| 要旨トップ | 目次 | 日本生態学会第56回全国大会 (2009年3月,盛岡) 講演要旨


一般講演(ポスター発表) PB2-707

河川食物網は年代の異なる炭素を混合している 〜14C天然存在比を用いた研究〜

*石川 尚人(京大・生態研),内田 昌男(国立環境研),柴田 康行(国立環境研),陀安 一郎(京大・生態研)

河川生態系の食物網には,底生藻類や水生植物が光合成によって固定する無機炭素と,主に陸上植物の落葉に由来する粒状有機物という2つの大きな炭素起源が存在する.これらの食物網に対する相対的重要性および動態は,長年議論が重ねられてきた.近年では,炭素安定同位体比を用いた研究により,食物網と炭素循環との関係を明らかにする試みが多くなされてきている.しかし,生産者の炭素安定同位体比は炭素固定時の同位体分別効果を反映するため,空間的異質性の大きい河川生態系においては炭素起源を特定しづらいという問題があった.

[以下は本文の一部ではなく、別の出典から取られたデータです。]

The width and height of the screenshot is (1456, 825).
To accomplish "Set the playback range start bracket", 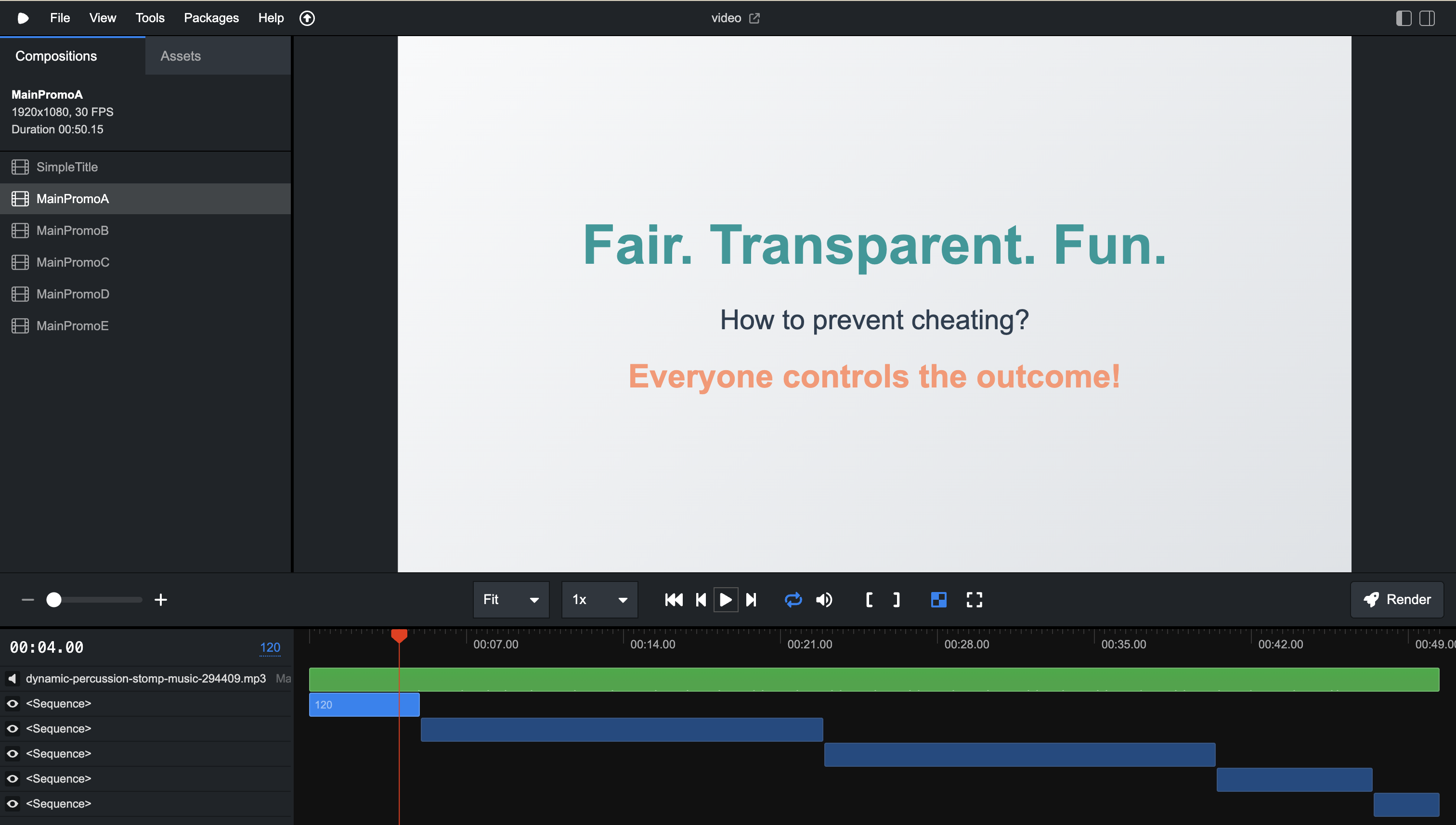I will click(869, 599).
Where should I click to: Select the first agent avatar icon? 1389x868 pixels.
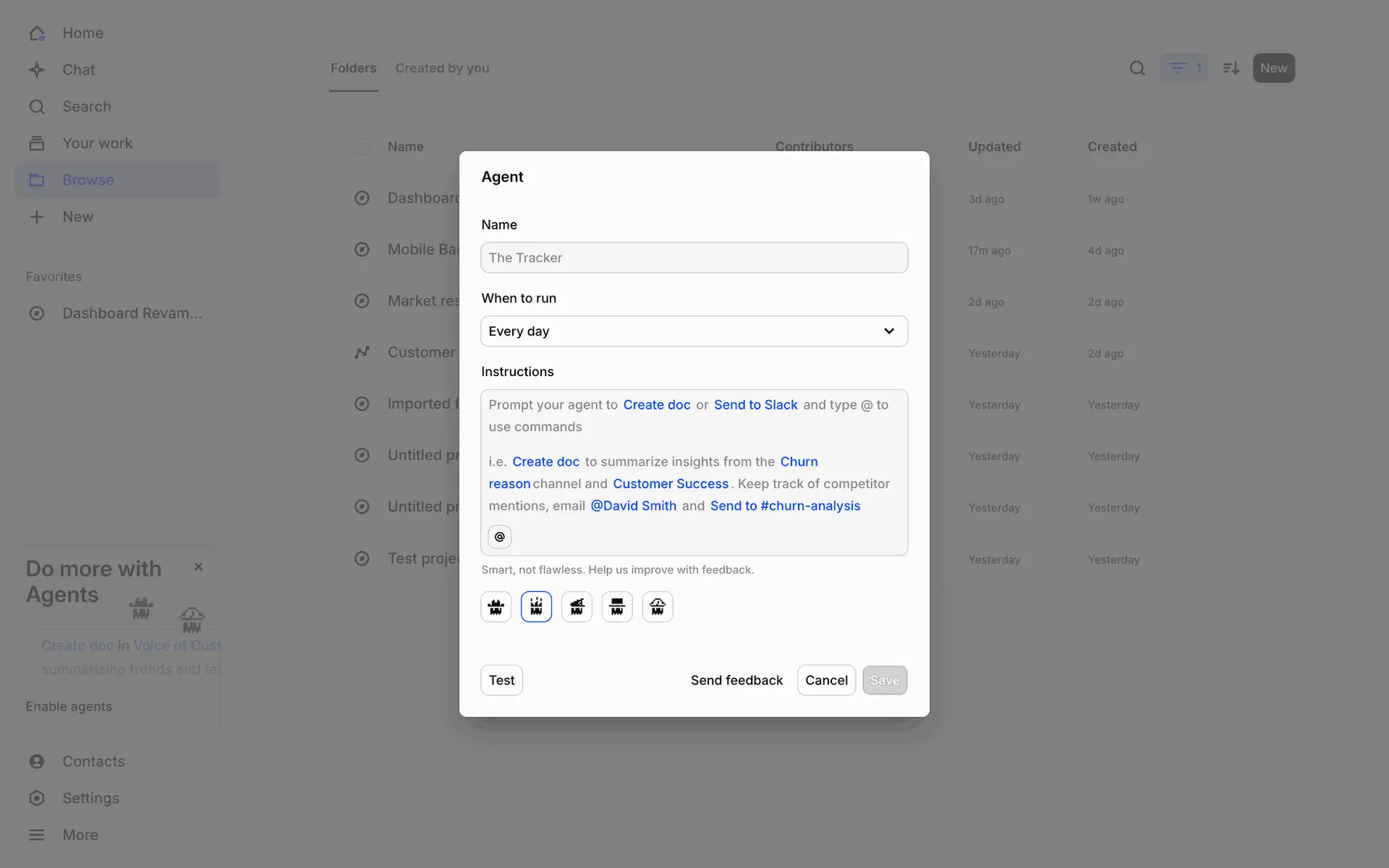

そこで本研究は,生産者の固定基質である無機炭素の起源の違いに着目し,14C天然存在比(Δ14C)の河川内勾配を用いて河川食物網における炭素固定経路を明らかにすることを目的として行われた.Δ14Cは年代の古い炭素で低く,現在の炭素で高くなることが知られている.

滋賀県を流れる芹川と犬上川においては,両河川とも上流においてΔ14Cは底生藻類で低く,粒状有機物で高かった.芹川では生物のΔ14Cも低く,食物網が地下の岩石や土壌から風化する無機炭素に依存していたのに対し,犬上川では生物のΔ14Cは2つの炭素起源の中間の値を示し,食物網は地下由来の古い炭素と陸上起源の新しい炭素を混合していることが明らかとなった.さらに流下過程に沿った調査によると,芹川では底生藻類のΔ14Cはあまり変化しなかったのに対し,犬上川ではΔ14Cの顕著な増加が見られ,陸上起源の新しい炭素の混合が起こっていることが示唆された.本研究により,河川生態系の炭素循環において,食物網が年代と起源の異なる2種類の炭素を混合していることが明らかとなった.